- **ВАШЕ ЗАДАНИЕ**
Приведите ещё раз без изменений строки данных от самого начала до строки, содержащей «This screenshot has height=682, width=1188.», включительно.

- **ДАННЫЕ ДЛЯ УПРАЖНЕНИЯ**
%%

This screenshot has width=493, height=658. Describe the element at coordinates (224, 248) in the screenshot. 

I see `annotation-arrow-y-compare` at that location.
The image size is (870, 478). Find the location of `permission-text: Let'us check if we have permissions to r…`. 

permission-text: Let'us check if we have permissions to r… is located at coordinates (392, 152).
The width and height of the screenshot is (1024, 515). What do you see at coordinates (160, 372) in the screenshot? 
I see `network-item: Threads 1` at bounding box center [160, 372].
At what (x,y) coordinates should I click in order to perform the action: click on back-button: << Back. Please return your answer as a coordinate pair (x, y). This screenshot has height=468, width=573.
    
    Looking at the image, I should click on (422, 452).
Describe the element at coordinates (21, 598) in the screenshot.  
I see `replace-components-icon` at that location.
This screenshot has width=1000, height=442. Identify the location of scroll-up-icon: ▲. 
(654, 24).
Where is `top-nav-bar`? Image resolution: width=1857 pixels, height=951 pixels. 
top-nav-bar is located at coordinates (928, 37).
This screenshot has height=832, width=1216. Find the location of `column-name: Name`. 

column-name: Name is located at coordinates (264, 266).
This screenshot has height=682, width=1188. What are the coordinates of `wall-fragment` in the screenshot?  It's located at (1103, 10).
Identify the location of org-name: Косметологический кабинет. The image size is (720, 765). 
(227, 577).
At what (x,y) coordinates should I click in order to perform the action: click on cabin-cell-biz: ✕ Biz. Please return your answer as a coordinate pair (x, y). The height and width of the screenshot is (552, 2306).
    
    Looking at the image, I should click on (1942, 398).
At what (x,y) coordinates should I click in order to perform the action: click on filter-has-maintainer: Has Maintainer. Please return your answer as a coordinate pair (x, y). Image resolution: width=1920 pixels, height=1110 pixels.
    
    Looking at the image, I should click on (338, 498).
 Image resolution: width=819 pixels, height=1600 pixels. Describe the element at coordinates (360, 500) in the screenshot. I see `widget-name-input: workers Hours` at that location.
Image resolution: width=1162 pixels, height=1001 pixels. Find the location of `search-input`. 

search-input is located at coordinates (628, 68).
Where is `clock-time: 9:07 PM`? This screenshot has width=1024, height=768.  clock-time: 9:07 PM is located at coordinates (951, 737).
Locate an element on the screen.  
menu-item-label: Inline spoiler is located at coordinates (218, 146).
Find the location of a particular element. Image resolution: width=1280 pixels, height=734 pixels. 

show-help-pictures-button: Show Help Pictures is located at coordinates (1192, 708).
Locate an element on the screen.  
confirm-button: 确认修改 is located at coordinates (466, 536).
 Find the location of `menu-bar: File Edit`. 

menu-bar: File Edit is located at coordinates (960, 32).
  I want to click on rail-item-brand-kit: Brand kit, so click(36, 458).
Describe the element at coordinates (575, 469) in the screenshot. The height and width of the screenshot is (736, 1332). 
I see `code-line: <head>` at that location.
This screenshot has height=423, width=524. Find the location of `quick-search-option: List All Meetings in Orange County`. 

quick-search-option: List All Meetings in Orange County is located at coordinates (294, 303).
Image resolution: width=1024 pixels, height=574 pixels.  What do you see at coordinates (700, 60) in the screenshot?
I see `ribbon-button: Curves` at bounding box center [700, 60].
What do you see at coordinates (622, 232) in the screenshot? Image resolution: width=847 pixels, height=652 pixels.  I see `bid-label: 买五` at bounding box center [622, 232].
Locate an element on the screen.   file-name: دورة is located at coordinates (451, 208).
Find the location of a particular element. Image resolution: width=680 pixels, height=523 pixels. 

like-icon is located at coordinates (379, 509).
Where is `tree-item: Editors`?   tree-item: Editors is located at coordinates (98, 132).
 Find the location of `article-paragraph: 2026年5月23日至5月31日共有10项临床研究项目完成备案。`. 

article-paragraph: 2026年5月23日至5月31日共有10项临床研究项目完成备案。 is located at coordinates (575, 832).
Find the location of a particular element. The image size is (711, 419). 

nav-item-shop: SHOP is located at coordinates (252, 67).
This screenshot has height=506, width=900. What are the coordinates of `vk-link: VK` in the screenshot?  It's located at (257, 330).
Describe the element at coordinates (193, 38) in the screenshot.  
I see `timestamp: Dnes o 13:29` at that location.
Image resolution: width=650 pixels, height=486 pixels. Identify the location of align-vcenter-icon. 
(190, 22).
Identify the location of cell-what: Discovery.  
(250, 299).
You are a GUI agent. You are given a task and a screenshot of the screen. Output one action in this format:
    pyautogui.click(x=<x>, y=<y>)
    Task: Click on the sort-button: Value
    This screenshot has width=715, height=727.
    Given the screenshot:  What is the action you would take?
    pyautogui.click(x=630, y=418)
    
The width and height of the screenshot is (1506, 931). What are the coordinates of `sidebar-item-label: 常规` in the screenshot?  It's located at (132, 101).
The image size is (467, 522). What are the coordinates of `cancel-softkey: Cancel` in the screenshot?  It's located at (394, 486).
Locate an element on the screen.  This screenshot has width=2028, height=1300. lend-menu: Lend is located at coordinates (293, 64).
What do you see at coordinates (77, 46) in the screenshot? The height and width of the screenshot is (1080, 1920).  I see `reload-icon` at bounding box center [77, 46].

%%

- **ОТВЕТ НА ЗАДАНИЕ**
This screenshot has width=493, height=658. Describe the element at coordinates (224, 248) in the screenshot. 

I see `annotation-arrow-y-compare` at that location.
The image size is (870, 478). Find the location of `permission-text: Let'us check if we have permissions to r…`. 

permission-text: Let'us check if we have permissions to r… is located at coordinates (392, 152).
The width and height of the screenshot is (1024, 515). What do you see at coordinates (160, 372) in the screenshot? 
I see `network-item: Threads 1` at bounding box center [160, 372].
At what (x,y) coordinates should I click in order to perform the action: click on back-button: << Back. Please return your answer as a coordinate pair (x, y). This screenshot has height=468, width=573.
    
    Looking at the image, I should click on (422, 452).
Describe the element at coordinates (21, 598) in the screenshot.  
I see `replace-components-icon` at that location.
This screenshot has width=1000, height=442. Identify the location of scroll-up-icon: ▲. 
(654, 24).
Where is `top-nav-bar`? Image resolution: width=1857 pixels, height=951 pixels. 
top-nav-bar is located at coordinates (928, 37).
This screenshot has height=832, width=1216. Find the location of `column-name: Name`. 

column-name: Name is located at coordinates (264, 266).
This screenshot has height=682, width=1188. What are the coordinates of `wall-fragment` in the screenshot?  It's located at (1103, 10).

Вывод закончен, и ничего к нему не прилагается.